Movie Review: Fantastic Beasts: The Crimes of Grindelwald

Alden Wiygul, Staff Writer

*Warning: Review contains spoilers*

The long-awaited part two of the new series of movies serving as a prequel to the beloved “Harry Potter” movies came out Nov 16. While not receiving a high score on Rotten Tomatoes, “Fantastic Beasts: The Crimes of Grindelwald” is not fundamentally a bad movie. It is just riddled with plot holes that are glaringly obvious to anyone that has read the Harry Potter books.

The Fantastic Beasts movies are a newer concept based on a protagonist that had only appeared in the “Harry Potter” universe as a man that wrote a textbook about beasts. His grandson is briefly mentioned having married a more prominent character, Luna Lovegood, but that is as far as Newt Scamander’s reach into the popular past series goes.  

This causes J.K Rowling and the other writers on Fantastic Beasts to pull a lot from characters directly linked with Harry Potter to keep the interest in these new movies as big as the last ones. Doing this, however, is what really causes all of the series main issues. The real strength is their newer characters and plotlines, the older characters often cause gaping plot holes and confusion.

One of the biggest confusions involving re-usage of the older characters is the reappearance of Voldemort’s snake, Nagini. In the “Harry Potter” series, she is nothing more than a snake that Voldemort keeps as a pet and uses for a Horcrux. “The Crimes of Grindelwald,” however, reveals that she used to be human. Not just any human, but a human firmly not on the dark wizard’s side. This makes no sense, and as of now, adds absolutely nothing to the plot.

In a sad example of J.K. Rowling not even caring about her own timeline, she wrote in Minerva McGonagall as a teacher already at Hogwarts. This obvious fan service may please some at first, until they realize that McGonagall was born 8 years after the events of the movie. Dumbledore is also always said to have been the Transfiguration professor before this movie when they made him the Defense Against the Dark Arts teacher to make room for the mishandled McGonagall cameo.

There were many other small plot holes, but the biggest of them all is the end plot twist with another new main character, Credence Barebone. Credence is revealed to be Albus Dumbledore’s brother by Grindelwald. J.K. Rowling herself has clarified that, unfortunately, he was not lying. Hopefully, this is just another thing that Rowling is willing to change because if it’s true, it does not make sense. Dumbledore’s father is imprisoned in 1890 and his mother was killed in 1899. That means the youngest that Credence could possibly be is 28 when it is very clear that in the first Fantastic Beasts he is around 18.

Despite all this, the graphics in “The Crimes of Grindelwald” were amazing, as they must be for a film with such a big budget and built-in following. The new magical creatures were stunning, and the plot lines were not overly bad despite Queenie’s confusing blunder into the dark side.

One of the main plot lines about the Lestranges, however illogical because of the two Lestranges already established in the future, was clever and made Leta an interesting character. The use of her memories to show Newt’s past at Hogwarts was good for both of their character development.

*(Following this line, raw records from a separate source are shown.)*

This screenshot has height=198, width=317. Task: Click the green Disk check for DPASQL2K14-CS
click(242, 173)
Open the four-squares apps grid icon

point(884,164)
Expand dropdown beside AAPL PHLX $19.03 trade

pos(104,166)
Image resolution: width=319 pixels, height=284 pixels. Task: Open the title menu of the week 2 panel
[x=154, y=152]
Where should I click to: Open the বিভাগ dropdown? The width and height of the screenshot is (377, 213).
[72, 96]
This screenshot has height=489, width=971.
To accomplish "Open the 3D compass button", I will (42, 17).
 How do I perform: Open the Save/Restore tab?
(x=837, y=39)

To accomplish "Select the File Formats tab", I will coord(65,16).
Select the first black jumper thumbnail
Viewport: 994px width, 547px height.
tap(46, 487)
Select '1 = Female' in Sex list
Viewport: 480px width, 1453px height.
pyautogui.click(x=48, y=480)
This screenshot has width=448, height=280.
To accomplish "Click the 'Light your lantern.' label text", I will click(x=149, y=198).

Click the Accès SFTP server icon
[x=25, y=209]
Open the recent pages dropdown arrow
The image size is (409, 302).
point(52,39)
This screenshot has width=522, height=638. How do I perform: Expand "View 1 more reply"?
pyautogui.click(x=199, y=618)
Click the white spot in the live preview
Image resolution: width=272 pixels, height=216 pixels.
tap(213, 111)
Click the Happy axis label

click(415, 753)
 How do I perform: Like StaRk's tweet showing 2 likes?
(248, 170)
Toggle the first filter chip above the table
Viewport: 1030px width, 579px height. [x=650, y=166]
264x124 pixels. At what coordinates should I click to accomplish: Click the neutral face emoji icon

Grindelwald reflecting the horrible leaders involved in WWII, while showing the effects of the war made for chilling imagery that gave more depth and darkness to his character. They definitely succeeded in establishing him as a more dangerously real dark lord than Voldemort ever was.

If the movie series would stop trying to fanservice with the characters from “Harry Potter” and focus more on the newer characters, it would actually be very good. The old characters are fun to see, and it is exciting to get more development from them. It just turns the movie into a mess trying to cram all of them in there while attempting to keep all the facts straight. This difficulty is probably why J.K. Rowling has given up staying true to her own facts. Storylines around the actual protagonist Newt Scamander would make the series fresh and would take it out of its gigantic “Harry Potter” shadow.